# [ASSIGNMENT]
Could you give back exactly the lines below from the one with "Screen dimensions: 670x556" through the one with "The width and height of the screenshot is (1568, 675).", without a single picture?

# [RECORDS]
^^^^

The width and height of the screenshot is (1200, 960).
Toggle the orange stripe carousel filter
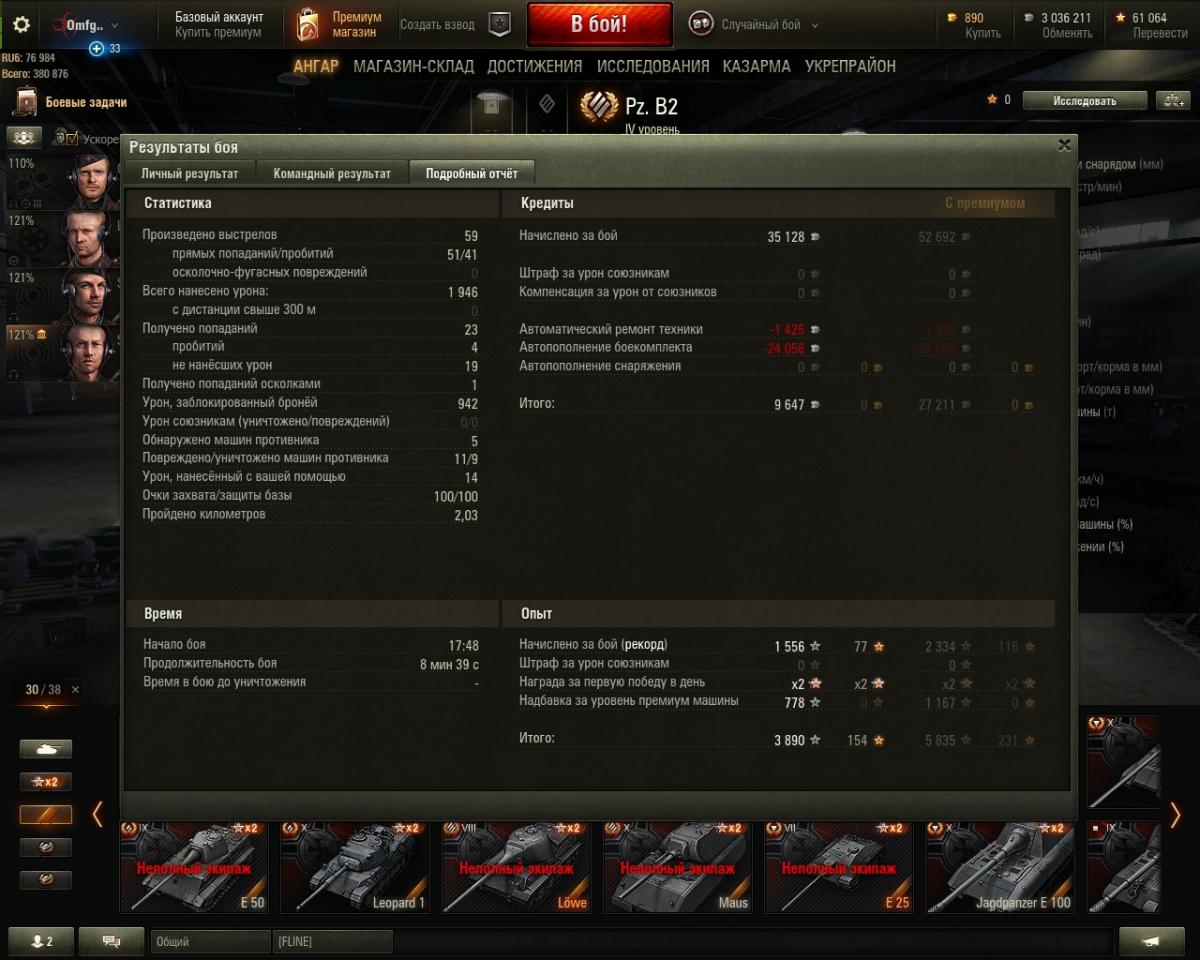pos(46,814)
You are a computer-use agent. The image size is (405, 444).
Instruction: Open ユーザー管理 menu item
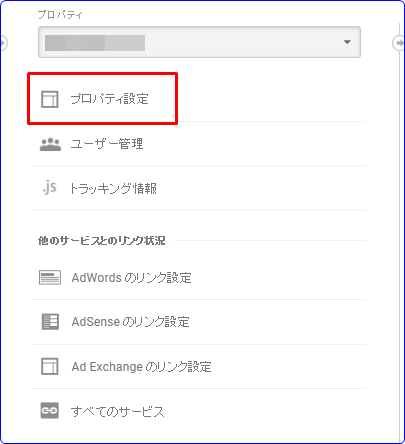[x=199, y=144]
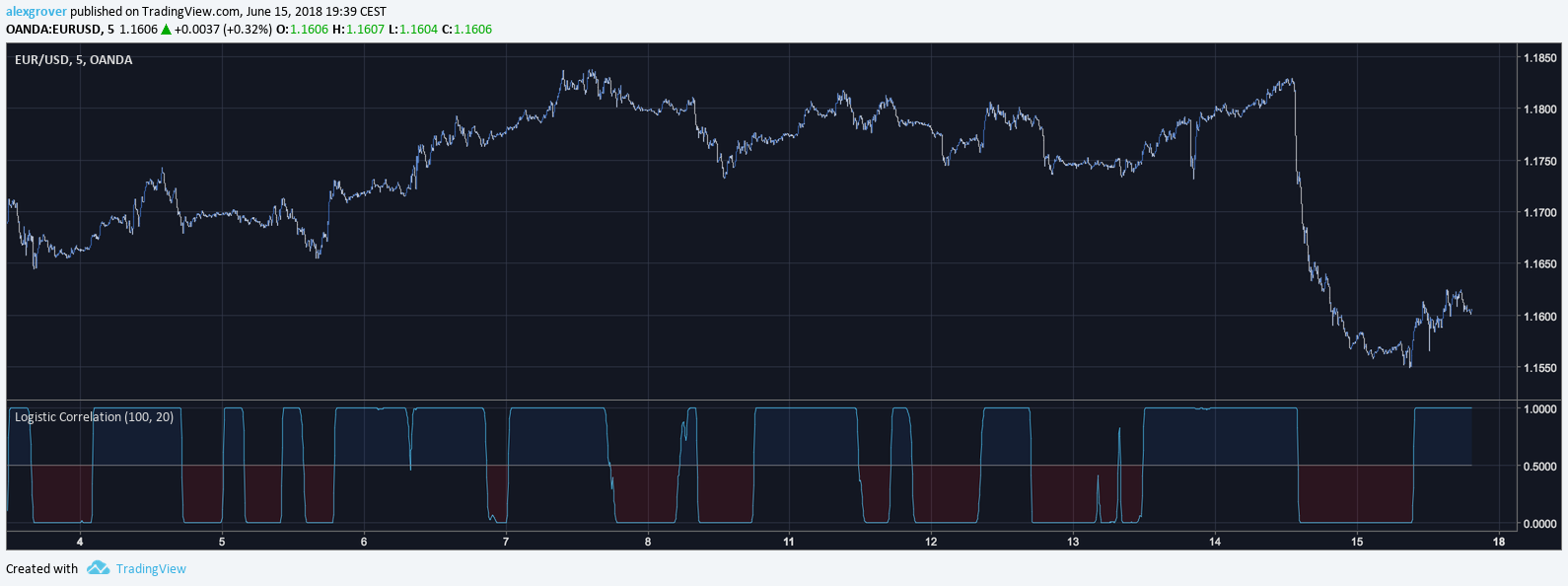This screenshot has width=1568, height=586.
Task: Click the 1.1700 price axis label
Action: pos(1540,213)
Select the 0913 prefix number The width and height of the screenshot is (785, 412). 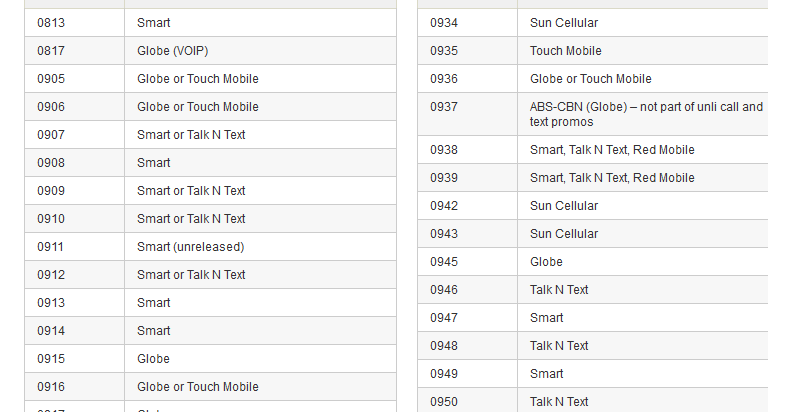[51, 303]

^^^^

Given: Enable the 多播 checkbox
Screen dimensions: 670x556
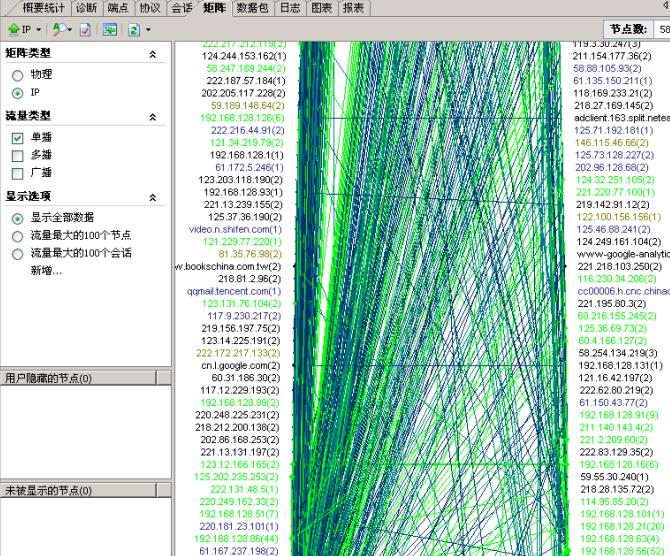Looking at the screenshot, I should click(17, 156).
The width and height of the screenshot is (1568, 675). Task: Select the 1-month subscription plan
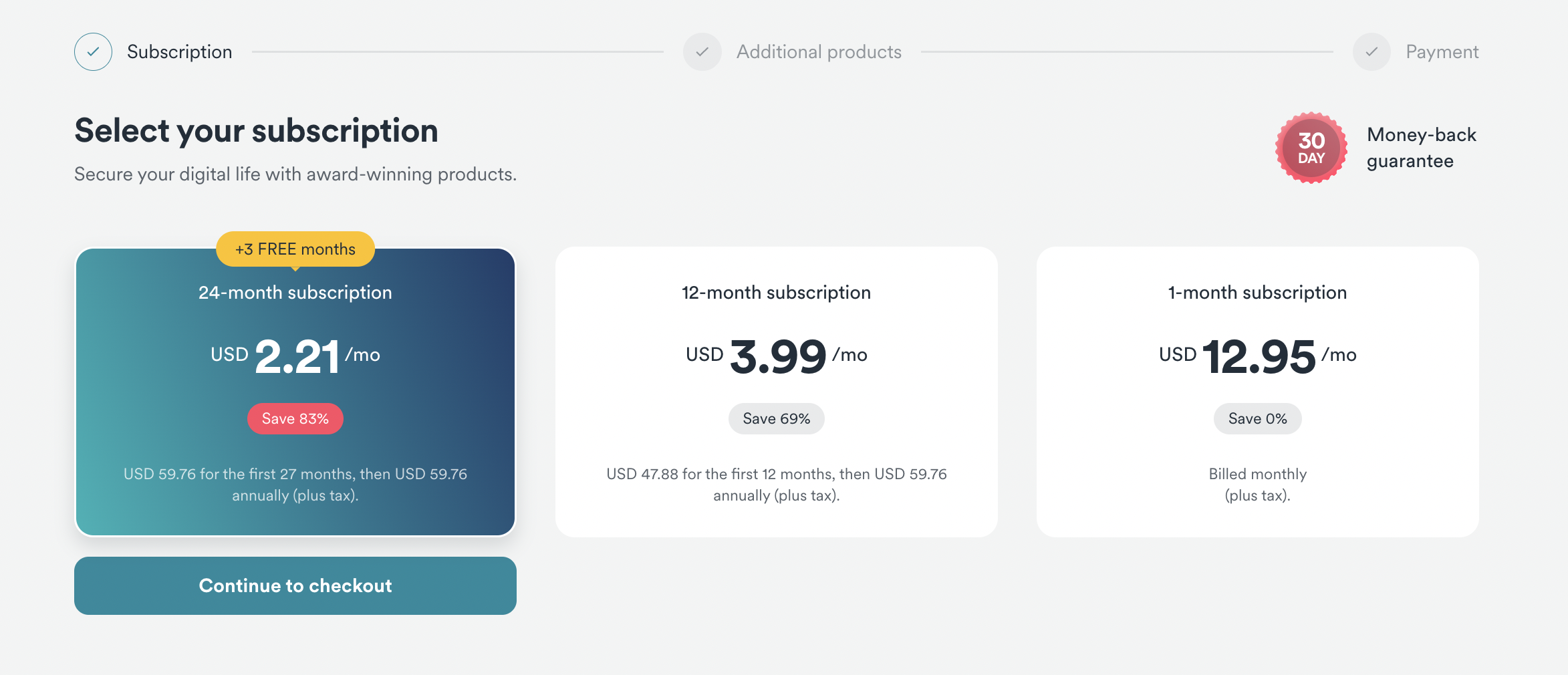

^^^^

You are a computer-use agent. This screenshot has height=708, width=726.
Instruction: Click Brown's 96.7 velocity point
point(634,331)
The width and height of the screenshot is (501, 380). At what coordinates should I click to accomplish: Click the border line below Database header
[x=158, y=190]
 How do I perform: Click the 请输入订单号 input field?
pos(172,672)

^^^^

# [ANSWER TO THIS EXERCISE]
Screen dimensions: 670x556
Looking at the screenshot, I should click(17, 156).
The width and height of the screenshot is (1568, 675). Task: Select the 1-month subscription plan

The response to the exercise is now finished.